*Activity*. Copy out the full set of records. Keep every word the same.

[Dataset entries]
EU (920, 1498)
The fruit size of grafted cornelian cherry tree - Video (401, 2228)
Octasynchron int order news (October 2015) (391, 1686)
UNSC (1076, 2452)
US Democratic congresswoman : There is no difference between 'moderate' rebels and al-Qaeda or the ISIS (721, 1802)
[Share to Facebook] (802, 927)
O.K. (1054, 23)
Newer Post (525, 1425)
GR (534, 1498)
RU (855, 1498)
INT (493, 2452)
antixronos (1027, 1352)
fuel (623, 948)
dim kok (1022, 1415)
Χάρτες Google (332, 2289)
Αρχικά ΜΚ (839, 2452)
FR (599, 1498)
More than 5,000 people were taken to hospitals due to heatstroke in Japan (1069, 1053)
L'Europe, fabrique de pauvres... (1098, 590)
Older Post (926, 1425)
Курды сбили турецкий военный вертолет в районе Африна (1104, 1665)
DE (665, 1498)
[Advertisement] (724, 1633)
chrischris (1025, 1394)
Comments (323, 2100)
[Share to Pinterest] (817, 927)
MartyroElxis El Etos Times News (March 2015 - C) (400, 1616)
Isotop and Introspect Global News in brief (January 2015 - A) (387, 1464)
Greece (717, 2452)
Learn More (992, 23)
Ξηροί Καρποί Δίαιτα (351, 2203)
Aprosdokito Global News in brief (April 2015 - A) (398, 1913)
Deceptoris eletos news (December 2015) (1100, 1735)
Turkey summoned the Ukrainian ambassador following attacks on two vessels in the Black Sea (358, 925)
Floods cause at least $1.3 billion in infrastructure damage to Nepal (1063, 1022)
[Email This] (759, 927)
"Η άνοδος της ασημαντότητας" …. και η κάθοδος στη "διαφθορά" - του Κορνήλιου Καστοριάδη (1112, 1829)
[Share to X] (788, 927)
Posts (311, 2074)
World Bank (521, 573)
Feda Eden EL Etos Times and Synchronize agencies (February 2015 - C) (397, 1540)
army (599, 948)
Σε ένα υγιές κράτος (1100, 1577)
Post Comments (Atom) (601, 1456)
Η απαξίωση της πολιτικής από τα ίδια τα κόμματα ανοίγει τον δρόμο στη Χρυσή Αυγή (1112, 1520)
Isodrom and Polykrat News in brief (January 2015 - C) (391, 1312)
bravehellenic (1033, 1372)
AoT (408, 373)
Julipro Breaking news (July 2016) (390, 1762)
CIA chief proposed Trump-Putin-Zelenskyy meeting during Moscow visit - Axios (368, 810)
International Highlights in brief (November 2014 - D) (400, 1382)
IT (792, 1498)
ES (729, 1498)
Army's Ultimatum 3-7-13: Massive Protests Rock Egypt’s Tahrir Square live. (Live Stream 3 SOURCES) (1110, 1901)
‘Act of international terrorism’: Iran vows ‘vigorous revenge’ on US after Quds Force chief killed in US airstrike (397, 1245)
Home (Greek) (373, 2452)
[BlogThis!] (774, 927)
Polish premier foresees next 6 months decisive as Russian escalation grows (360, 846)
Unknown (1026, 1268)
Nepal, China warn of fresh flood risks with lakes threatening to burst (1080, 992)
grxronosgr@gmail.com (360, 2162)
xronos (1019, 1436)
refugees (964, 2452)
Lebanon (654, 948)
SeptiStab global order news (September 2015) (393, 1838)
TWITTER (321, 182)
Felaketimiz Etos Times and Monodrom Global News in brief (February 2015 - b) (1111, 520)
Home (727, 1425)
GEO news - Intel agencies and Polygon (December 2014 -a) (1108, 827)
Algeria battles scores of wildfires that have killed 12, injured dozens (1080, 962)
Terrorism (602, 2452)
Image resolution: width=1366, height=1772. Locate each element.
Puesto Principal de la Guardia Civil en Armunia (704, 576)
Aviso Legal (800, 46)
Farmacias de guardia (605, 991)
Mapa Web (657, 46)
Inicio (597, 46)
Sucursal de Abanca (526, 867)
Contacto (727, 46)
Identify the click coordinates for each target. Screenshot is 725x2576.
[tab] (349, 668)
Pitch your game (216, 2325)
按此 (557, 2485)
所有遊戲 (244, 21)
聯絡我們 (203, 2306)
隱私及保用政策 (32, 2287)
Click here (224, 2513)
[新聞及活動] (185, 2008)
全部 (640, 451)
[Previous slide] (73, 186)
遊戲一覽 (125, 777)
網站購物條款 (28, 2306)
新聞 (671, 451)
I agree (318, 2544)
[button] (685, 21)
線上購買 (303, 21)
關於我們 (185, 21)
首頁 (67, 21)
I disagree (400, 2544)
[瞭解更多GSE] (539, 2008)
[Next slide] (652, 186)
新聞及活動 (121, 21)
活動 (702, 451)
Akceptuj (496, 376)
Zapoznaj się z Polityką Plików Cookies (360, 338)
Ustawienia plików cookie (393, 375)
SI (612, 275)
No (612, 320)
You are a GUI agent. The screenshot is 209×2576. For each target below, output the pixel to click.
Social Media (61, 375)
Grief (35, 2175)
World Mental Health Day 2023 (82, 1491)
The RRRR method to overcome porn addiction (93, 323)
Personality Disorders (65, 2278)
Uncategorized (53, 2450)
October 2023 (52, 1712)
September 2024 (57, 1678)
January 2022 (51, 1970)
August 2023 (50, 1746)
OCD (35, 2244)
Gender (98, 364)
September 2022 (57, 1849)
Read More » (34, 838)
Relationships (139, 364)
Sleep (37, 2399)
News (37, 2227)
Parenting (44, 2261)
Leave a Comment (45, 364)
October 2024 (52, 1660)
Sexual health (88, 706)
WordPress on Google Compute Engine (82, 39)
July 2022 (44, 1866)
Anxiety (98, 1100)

*Written answer*.
EU (920, 1498)
The fruit size of grafted cornelian cherry tree - Video (401, 2228)
Octasynchron int order news (October 2015) (391, 1686)
UNSC (1076, 2452)
US Democratic congresswoman : There is no difference between 'moderate' rebels and al-Qaeda or the ISIS (721, 1802)
[Share to Facebook] (802, 927)
O.K. (1054, 23)
Newer Post (525, 1425)
GR (534, 1498)
RU (855, 1498)
INT (493, 2452)
antixronos (1027, 1352)
fuel (623, 948)
dim kok (1022, 1415)
Χάρτες Google (332, 2289)
Αρχικά ΜΚ (839, 2452)
FR (599, 1498)
More than 5,000 people were taken to hospitals due to heatstroke in Japan (1069, 1053)
L'Europe, fabrique de pauvres... (1098, 590)
Older Post (926, 1425)
Курды сбили турецкий военный вертолет в районе Африна (1104, 1665)
DE (665, 1498)
[Advertisement] (724, 1633)
chrischris (1025, 1394)
Comments (323, 2100)
[Share to Pinterest] (817, 927)
MartyroElxis El Etos Times News (March 2015 - C) (400, 1616)
Isotop and Introspect Global News in brief (January 2015 - A) (387, 1464)
Greece (717, 2452)
Learn More (992, 23)
Ξηροί Καρποί Δίαιτα (351, 2203)
Aprosdokito Global News in brief (April 2015 - A) (398, 1913)
Deceptoris eletos news (December 2015) (1100, 1735)
Turkey summoned the Ukrainian ambassador following attacks on two vessels in the Black Sea (358, 925)
Floods cause at least $1.3 billion in infrastructure damage to Nepal (1063, 1022)
[Email This] (759, 927)
"Η άνοδος της ασημαντότητας" …. και η κάθοδος στη "διαφθορά" - του Κορνήλιου Καστοριάδη (1112, 1829)
[Share to X] (788, 927)
Posts (311, 2074)
World Bank (521, 573)
Feda Eden EL Etos Times and Synchronize agencies (February 2015 - C) (397, 1540)
army (599, 948)
Σε ένα υγιές κράτος (1100, 1577)
Post Comments (Atom) (601, 1456)
Η απαξίωση της πολιτικής από τα ίδια τα κόμματα ανοίγει τον δρόμο στη Χρυσή Αυγή (1112, 1520)
Isodrom and Polykrat News in brief (January 2015 - C) (391, 1312)
bravehellenic (1033, 1372)
AoT (408, 373)
Julipro Breaking news (July 2016) (390, 1762)
CIA chief proposed Trump-Putin-Zelenskyy meeting during Moscow visit - Axios (368, 810)
International Highlights in brief (November 2014 - D) (400, 1382)
IT (792, 1498)
ES (729, 1498)
Army's Ultimatum 3-7-13: Massive Protests Rock Egypt’s Tahrir Square live. (Live Stream 3 SOURCES) (1110, 1901)
‘Act of international terrorism’: Iran vows ‘vigorous revenge’ on US after Quds Force chief killed in US airstrike (397, 1245)
Home (Greek) (373, 2452)
[BlogThis!] (774, 927)
Polish premier foresees next 6 months decisive as Russian escalation grows (360, 846)
Unknown (1026, 1268)
Nepal, China warn of fresh flood risks with lakes threatening to burst (1080, 992)
grxronosgr@gmail.com (360, 2162)
xronos (1019, 1436)
refugees (964, 2452)
Lebanon (654, 948)
SeptiStab global order news (September 2015) (393, 1838)
TWITTER (321, 182)
Felaketimiz Etos Times and Monodrom Global News in brief (February 2015 - b) (1111, 520)
Home (727, 1425)
GEO news - Intel agencies and Polygon (December 2014 -a) (1108, 827)
Algeria battles scores of wildfires that have killed 12, injured dozens (1080, 962)
Terrorism (602, 2452)
Image resolution: width=1366, height=1772. Locate each element.
Puesto Principal de la Guardia Civil en Armunia (704, 576)
Aviso Legal (800, 46)
Farmacias de guardia (605, 991)
Mapa Web (657, 46)
Inicio (597, 46)
Sucursal de Abanca (526, 867)
Contacto (727, 46)
Identify the click coordinates for each target. Screenshot is 725x2576.
[tab] (349, 668)
Pitch your game (216, 2325)
按此 (557, 2485)
所有遊戲 (244, 21)
聯絡我們 (203, 2306)
隱私及保用政策 (32, 2287)
Click here (224, 2513)
[新聞及活動] (185, 2008)
全部 (640, 451)
[Previous slide] (73, 186)
遊戲一覽 (125, 777)
網站購物條款 (28, 2306)
新聞 (671, 451)
I agree (318, 2544)
[button] (685, 21)
線上購買 (303, 21)
關於我們 (185, 21)
首頁 (67, 21)
I disagree (400, 2544)
[瞭解更多GSE] (539, 2008)
[Next slide] (652, 186)
新聞及活動 (121, 21)
活動 (702, 451)
Akceptuj (496, 376)
Zapoznaj się z Polityką Plików Cookies (360, 338)
Ustawienia plików cookie (393, 375)
SI (612, 275)
No (612, 320)
You are a GUI agent. The screenshot is 209×2576. For each target below, output the pixel to click.
Social Media (61, 375)
Grief (35, 2175)
World Mental Health Day 2023 (82, 1491)
The RRRR method to overcome porn addiction (93, 323)
Personality Disorders (65, 2278)
Uncategorized (53, 2450)
October 2023 (52, 1712)
September 2024 (57, 1678)
January 2022 (51, 1970)
August 2023 (50, 1746)
OCD (35, 2244)
Gender (98, 364)
September 2022 (57, 1849)
Read More » (34, 838)
Relationships (139, 364)
Sleep (37, 2399)
News (37, 2227)
Parenting (44, 2261)
Leave a Comment (45, 364)
October 2024 (52, 1660)
Sexual health (88, 706)
WordPress on Google Compute Engine (82, 39)
July 2022 (44, 1866)
Anxiety (98, 1100)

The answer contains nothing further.